The variant might have become common in one of two ways. It might be more contagious, or it might simply have gone through a superspreading event, fueling its spread. “Just by random chance, a bad wedding or choir practice can create a large frequency difference,” Dr. DeRisi said.
Soon after the announcement, researchers at the Cedars-Sinai Medical Center in Los Angeles reported that B.1.429 was rapidly becoming more common around that city. But those findings were based on a limited sample of just 185 coronavirus genomes that had been fully sequenced.
To get more samples, Dr. DeRisi and his colleagues focused their efforts on the predominantly Latino community in the Mission District neighborhood. There they have been running a community testing program since last April, called Unidos en Salud.
Looking at their samples from late November, the researchers found that 16 percent of the coronaviruses belonged to B.1.429. By January, after sequencing 630 genomes, the team found 53 percent were B.1.429.

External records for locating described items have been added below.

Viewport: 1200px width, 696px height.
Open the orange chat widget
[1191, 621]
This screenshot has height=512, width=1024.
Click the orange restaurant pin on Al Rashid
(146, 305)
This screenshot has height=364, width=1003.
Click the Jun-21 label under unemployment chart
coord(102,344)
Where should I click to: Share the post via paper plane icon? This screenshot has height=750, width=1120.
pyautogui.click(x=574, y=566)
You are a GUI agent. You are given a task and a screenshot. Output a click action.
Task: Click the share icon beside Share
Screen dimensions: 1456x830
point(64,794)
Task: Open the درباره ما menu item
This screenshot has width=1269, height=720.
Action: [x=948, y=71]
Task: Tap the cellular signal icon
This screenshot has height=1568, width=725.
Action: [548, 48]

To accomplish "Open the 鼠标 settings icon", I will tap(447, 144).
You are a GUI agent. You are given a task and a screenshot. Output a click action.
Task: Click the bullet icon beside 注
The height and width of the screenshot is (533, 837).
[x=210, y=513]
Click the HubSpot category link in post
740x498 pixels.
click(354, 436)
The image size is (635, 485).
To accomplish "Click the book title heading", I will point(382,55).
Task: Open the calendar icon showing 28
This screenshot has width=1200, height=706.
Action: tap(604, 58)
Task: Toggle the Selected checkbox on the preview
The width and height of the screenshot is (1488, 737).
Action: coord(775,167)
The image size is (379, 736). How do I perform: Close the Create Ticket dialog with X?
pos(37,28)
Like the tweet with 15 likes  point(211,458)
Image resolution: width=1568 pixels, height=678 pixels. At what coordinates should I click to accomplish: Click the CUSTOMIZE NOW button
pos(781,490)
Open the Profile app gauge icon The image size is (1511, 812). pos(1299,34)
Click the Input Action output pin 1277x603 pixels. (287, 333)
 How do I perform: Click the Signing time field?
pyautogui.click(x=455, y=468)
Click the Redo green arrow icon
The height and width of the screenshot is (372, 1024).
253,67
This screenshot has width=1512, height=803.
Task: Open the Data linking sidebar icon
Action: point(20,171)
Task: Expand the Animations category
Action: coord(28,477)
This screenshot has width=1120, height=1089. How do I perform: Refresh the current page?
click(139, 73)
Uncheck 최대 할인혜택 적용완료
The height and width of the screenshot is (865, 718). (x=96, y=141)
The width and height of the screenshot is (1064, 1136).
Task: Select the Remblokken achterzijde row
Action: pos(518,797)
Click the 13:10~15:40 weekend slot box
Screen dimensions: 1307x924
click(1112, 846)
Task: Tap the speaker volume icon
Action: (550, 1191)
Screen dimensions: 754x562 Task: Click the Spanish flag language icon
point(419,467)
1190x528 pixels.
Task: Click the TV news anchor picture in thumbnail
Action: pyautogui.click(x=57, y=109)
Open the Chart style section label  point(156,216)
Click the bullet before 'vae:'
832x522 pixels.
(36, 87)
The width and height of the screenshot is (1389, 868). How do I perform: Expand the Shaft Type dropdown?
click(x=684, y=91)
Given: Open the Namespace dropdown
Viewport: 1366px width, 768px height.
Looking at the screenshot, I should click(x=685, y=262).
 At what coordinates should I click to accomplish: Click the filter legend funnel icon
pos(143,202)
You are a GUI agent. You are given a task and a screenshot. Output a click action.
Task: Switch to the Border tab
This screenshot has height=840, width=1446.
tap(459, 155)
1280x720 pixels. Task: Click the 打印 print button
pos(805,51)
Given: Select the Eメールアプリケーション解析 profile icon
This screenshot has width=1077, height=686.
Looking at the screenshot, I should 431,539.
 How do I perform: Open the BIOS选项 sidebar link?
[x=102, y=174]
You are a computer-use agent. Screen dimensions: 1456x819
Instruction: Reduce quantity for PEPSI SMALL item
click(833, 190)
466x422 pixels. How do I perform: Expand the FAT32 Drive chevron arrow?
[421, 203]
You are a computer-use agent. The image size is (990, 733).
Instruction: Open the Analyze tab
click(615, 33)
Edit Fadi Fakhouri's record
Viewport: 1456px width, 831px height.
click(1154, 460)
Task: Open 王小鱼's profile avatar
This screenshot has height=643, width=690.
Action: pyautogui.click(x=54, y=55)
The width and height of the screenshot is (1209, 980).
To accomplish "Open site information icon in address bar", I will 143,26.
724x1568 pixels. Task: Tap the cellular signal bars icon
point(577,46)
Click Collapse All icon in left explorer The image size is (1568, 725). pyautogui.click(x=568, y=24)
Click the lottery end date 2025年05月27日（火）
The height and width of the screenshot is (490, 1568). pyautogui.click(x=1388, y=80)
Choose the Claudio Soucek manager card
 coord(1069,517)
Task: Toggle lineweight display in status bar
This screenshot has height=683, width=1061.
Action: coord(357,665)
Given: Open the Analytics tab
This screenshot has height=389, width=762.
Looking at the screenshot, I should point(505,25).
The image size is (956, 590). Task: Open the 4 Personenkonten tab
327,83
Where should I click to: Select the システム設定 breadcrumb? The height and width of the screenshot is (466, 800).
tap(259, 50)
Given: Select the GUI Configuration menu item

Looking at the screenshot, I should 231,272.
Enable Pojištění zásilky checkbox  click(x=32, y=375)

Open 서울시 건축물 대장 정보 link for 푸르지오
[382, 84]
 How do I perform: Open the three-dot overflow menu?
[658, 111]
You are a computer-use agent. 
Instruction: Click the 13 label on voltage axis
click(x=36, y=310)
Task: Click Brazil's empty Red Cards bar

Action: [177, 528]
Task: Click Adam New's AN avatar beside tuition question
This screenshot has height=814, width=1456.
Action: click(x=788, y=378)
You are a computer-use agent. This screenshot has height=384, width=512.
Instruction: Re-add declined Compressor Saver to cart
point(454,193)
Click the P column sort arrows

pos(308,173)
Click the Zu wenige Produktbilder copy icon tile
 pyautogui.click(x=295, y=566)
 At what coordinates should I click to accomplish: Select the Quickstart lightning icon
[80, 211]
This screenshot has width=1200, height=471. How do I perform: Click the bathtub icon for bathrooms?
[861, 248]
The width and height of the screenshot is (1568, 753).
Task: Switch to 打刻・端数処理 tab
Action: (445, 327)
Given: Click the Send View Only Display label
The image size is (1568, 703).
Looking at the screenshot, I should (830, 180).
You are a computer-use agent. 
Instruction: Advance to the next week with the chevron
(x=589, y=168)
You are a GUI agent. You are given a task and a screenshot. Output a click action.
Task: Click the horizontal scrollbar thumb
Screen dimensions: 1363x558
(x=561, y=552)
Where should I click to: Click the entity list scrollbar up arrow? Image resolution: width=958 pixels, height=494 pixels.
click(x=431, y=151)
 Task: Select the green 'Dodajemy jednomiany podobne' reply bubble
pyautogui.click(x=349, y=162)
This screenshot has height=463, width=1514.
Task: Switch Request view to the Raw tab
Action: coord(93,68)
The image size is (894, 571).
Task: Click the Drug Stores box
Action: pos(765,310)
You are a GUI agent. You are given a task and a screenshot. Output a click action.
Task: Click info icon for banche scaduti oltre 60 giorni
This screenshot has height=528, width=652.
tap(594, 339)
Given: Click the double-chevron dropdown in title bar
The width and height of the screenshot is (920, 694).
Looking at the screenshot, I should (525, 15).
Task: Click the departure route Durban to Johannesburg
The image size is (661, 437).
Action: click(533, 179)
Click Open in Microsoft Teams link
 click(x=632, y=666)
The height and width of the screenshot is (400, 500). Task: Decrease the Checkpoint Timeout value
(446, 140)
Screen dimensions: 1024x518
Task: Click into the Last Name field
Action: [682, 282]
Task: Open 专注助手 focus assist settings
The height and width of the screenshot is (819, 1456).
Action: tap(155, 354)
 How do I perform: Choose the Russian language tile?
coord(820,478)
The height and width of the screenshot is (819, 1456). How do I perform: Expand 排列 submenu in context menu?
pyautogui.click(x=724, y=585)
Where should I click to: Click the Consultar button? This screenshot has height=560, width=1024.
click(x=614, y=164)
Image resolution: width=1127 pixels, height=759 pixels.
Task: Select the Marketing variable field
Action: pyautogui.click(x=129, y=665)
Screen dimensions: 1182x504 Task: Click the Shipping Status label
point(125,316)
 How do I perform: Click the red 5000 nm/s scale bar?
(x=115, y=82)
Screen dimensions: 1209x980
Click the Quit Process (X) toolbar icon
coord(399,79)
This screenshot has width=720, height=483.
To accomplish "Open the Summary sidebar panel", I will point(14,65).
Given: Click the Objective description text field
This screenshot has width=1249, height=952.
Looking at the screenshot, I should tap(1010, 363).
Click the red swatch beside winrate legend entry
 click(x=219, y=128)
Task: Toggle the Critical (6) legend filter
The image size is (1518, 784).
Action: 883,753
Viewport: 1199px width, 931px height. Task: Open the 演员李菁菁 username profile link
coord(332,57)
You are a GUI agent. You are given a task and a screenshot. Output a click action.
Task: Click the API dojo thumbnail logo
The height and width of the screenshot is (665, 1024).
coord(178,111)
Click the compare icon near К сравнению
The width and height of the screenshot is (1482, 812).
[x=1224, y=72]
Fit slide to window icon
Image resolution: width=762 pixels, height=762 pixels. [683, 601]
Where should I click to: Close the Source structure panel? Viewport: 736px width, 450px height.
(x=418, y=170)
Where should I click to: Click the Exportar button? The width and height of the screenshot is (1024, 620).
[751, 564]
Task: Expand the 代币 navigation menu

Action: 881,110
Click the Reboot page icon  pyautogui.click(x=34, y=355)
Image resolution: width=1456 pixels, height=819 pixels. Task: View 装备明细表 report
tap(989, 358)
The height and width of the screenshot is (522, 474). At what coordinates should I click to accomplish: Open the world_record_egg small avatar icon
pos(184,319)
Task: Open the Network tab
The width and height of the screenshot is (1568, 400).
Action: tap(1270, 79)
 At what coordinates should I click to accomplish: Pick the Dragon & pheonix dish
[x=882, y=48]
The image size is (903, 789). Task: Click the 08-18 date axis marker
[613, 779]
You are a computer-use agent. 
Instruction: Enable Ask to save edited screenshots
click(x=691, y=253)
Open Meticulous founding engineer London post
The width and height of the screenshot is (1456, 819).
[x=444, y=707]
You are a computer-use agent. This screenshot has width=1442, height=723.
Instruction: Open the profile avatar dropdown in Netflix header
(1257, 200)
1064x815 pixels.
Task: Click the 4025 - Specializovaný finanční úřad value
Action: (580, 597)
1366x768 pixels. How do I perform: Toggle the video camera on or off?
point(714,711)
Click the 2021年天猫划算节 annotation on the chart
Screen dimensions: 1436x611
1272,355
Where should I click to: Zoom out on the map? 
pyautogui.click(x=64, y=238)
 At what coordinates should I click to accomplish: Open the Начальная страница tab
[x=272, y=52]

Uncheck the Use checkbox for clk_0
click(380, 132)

Because the researchers were running their tests in a community, they could investigate how the B.1.429 variant spread from person to person. In some cases, entire families came to get tested. In other cases, the researchers followed up on positive tests to ask if they could test other people in the same household. The researchers studied the spread of B.1.429 and other variants in 326 households.
The researchers found that B.1.429 was more likely to spread among people living in the same house than other variants were. People had a 35 percent chance of getting infected if someone else in their home was infected with the B.1.429 variant. If the person was infected with another variant, the rate was only 26 percent.
“What we see is a modest, but meaningful difference,” Dr. DeRisi said.